Prostate. 2015 Feb 15;75(3):233-41. doi: 10.1002/pros.22909. Epub 2014 Oct 18.
The etiology of Benign Prostatic Hyperplasia (BPH), a common among aged men, is not fully understood, however, in addition to androgens and aging, chronic ischemia has been proposed to contribute. Using an established rat model, we investigated whether chronic ischemia alters the structural and functional properties of the ventral rat prostate, and whether phosphodiesterase type 5 (PDE5) inhibitor (tadalafil) may have a protective action.

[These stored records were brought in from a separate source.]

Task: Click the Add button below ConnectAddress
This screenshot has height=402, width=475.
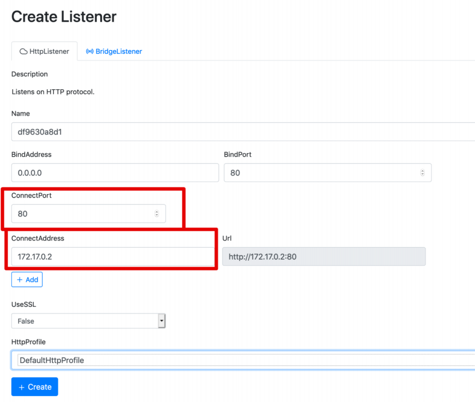Action: (27, 280)
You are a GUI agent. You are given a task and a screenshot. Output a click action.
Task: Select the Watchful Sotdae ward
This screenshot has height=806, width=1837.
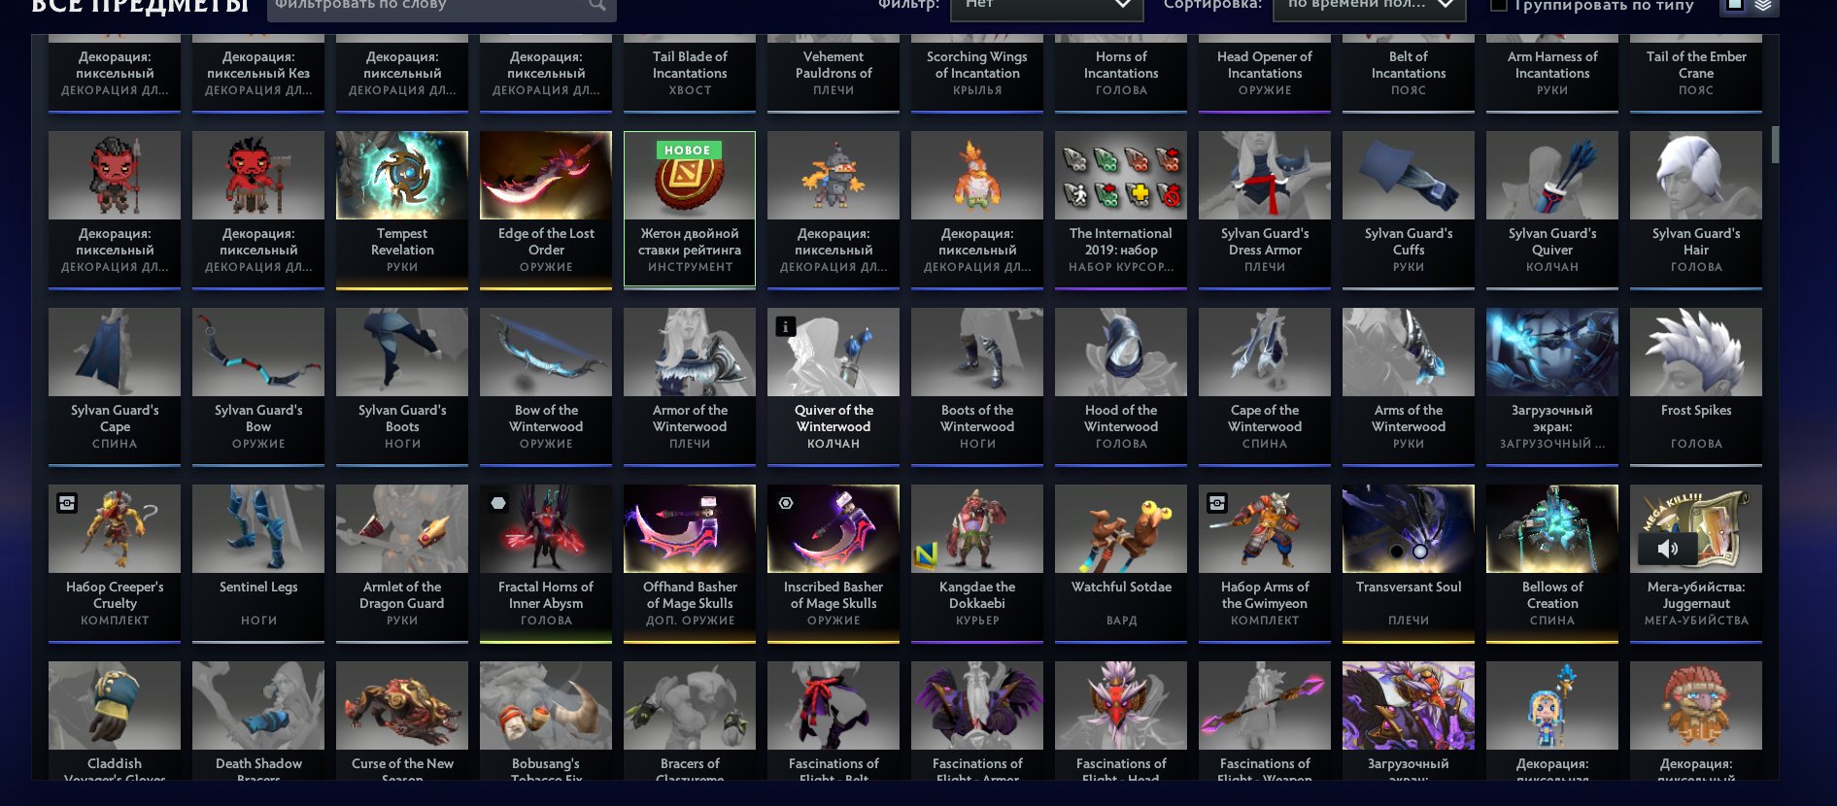point(1121,563)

Adult male Sprague-Dawley rats were divided into control, arterial endothelial injury (AI), and AI with tadalafil treatment (AI-tadalafil) groups. AI and AI-tadalafil groups underwent endothelial injury of the iliac arteries and received a 2% cholesterol diet following AI. AI-tadalafil rats were treated with tadalafil (2 mg/kg/day) orally for 8 weeks after AI. The control group received a regular diet. After 8 weeks, animals were sacrificed, and pharmacological and morphological studies on prostate tissues were performed.

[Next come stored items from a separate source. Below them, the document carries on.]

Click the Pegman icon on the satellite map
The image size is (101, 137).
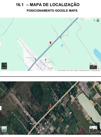click(99, 132)
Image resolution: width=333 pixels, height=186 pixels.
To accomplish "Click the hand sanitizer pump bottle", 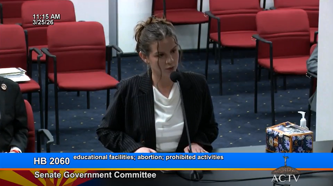I will (302, 121).

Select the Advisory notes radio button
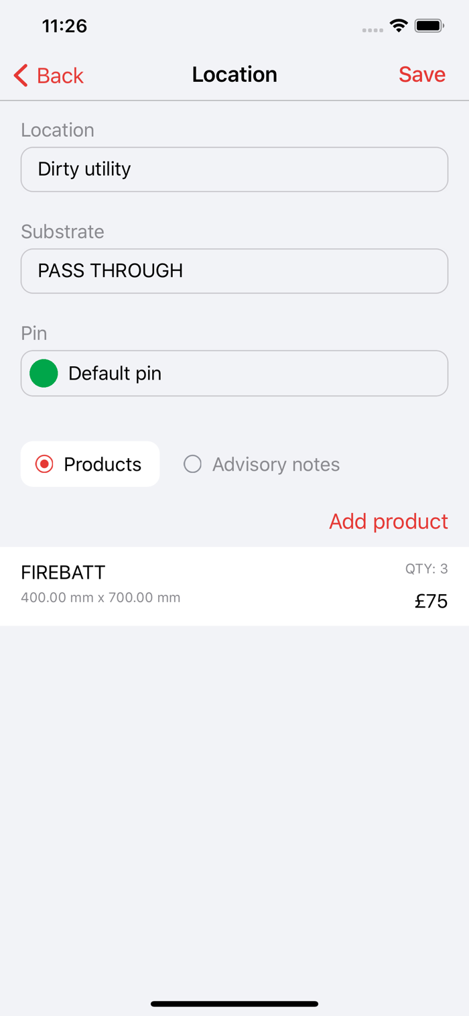click(x=262, y=464)
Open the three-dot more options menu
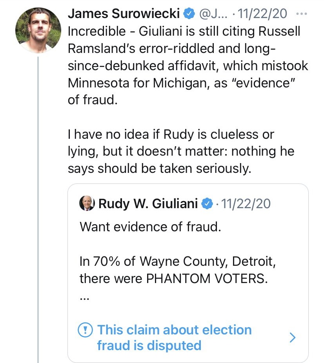The width and height of the screenshot is (324, 363). pos(301,13)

Iliac arteries from AI rats displayed neo-intimal formation and luminal occlusion, an effect that was not prevented by tadalafil treatment. In the AI group, there was an obvious epithelial atrophy and a statistically significant increase in collagen fibers compared with the controls. Immunohistochemically, there was an up-regulation of smooth muscle α-actin (SMA). Contractile responses of prostate strips to KCl, electrical field stimulation (EFS), and phenylephrine (PE) were significantly higher after AI than in controls. Chronic treatment with tadalafil prevented the increase in contractile responses in ischemic tissue, and decreased the collagen deposition compared with the AI group.

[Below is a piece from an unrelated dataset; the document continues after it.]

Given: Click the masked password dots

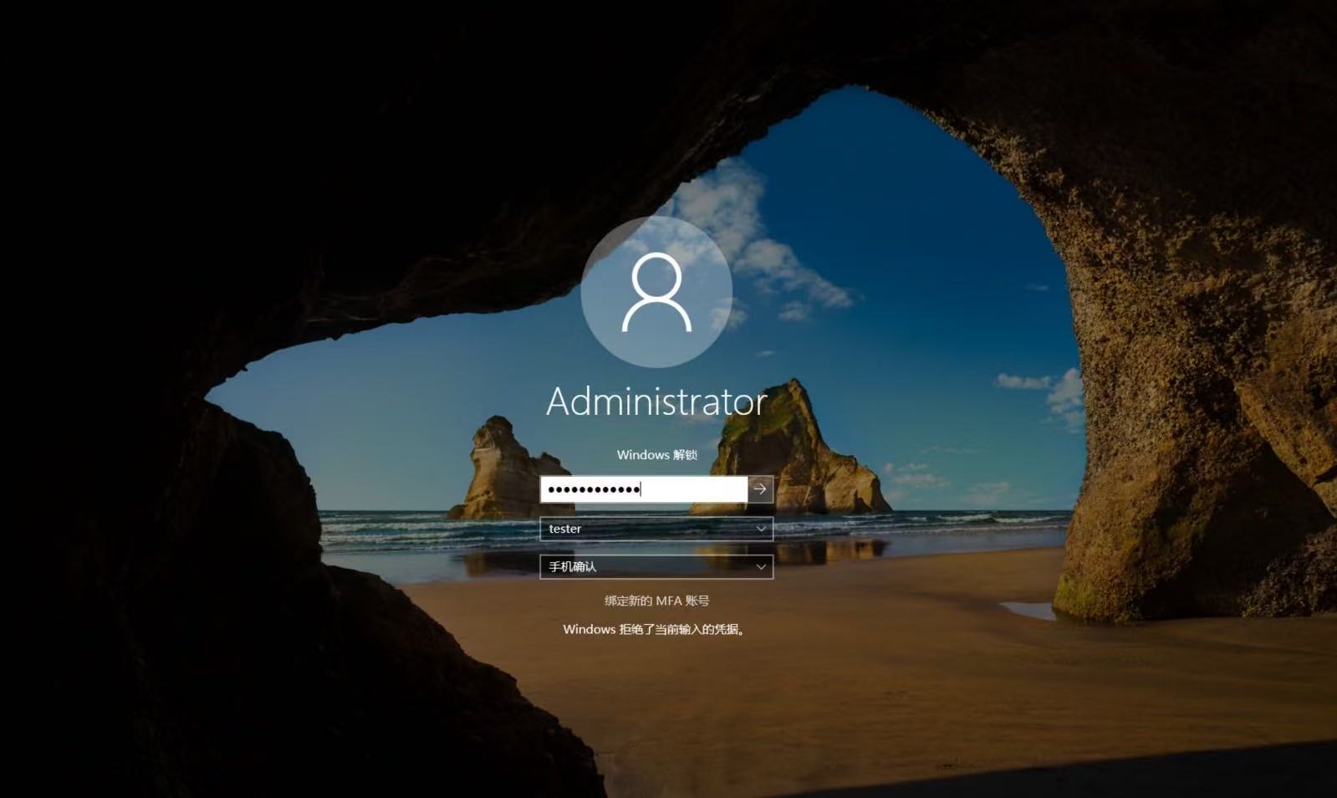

In this rat model, chronic pelvic ischemia caused distinct functional and morphological changes in the prostate. Prostatic tissue from ischemic animals showed an increased contractile response to electrical and pharmacological stimulation, an increase in SMA, and an increased deposition of collagen. All these changes could be prevented by treatment with the PDE5 inhibitor, tadalafil, suggesting an involvement of cyclic guanosine monophosphate (cGMP).
良性前列腺增生(BPH)在老年男性中很常见,其病因尚未完全明确,不过,除了雄激素和衰老外,慢性缺血也被认为与之有关。我们使用已建立的大鼠模型,研究慢性缺血是否会改变大鼠腹侧前列腺的结构和功能特性,以及5型磷酸二酯酶(PDE5)抑制剂(他达拉非)是否具有保护作用。
成年雄性Sprague-Dawley大鼠分为对照组、动脉内皮损伤(AI)组和AI加他达拉非治疗组(AI-他达拉非组)。AI组和AI-他达拉非组大鼠接受髂动脉内皮损伤,并在损伤后给予2%胆固醇饮食。AI-他达拉非组大鼠在损伤后口服他达拉非(2毫克/千克/天),持续8周。对照组给予常规饮食。8周后,处死动物,对前列腺组织进行药理学和形态学研究。
AI组大鼠的髂动脉出现新生内膜形成和管腔闭塞,他达拉非治疗未能阻止这一效应。与对照组相比,AI组出现明显的上皮萎缩,胶原纤维有统计学意义的增加。免疫组化显示,平滑肌α-肌动蛋白(SMA)上调。AI组前列腺条对氯化钾、电场刺激(EFS)和去氧肾上腺素(PE)的收缩反应明显高于对照组。与AI组相比,他达拉非的长期治疗可防止缺血组织收缩反应的增加,并减少胶原沉积。
在该大鼠模型中,慢性盆腔缺血导致前列腺出现明显的功能和形态变化。缺血动物的前列腺组织对电刺激和药物刺激的收缩反应增加,SMA增加,胶原沉积增加。PDE5抑制剂他达拉非治疗可预防所有这些变化,提示环磷酸鸟苷(cGMP)参与其中。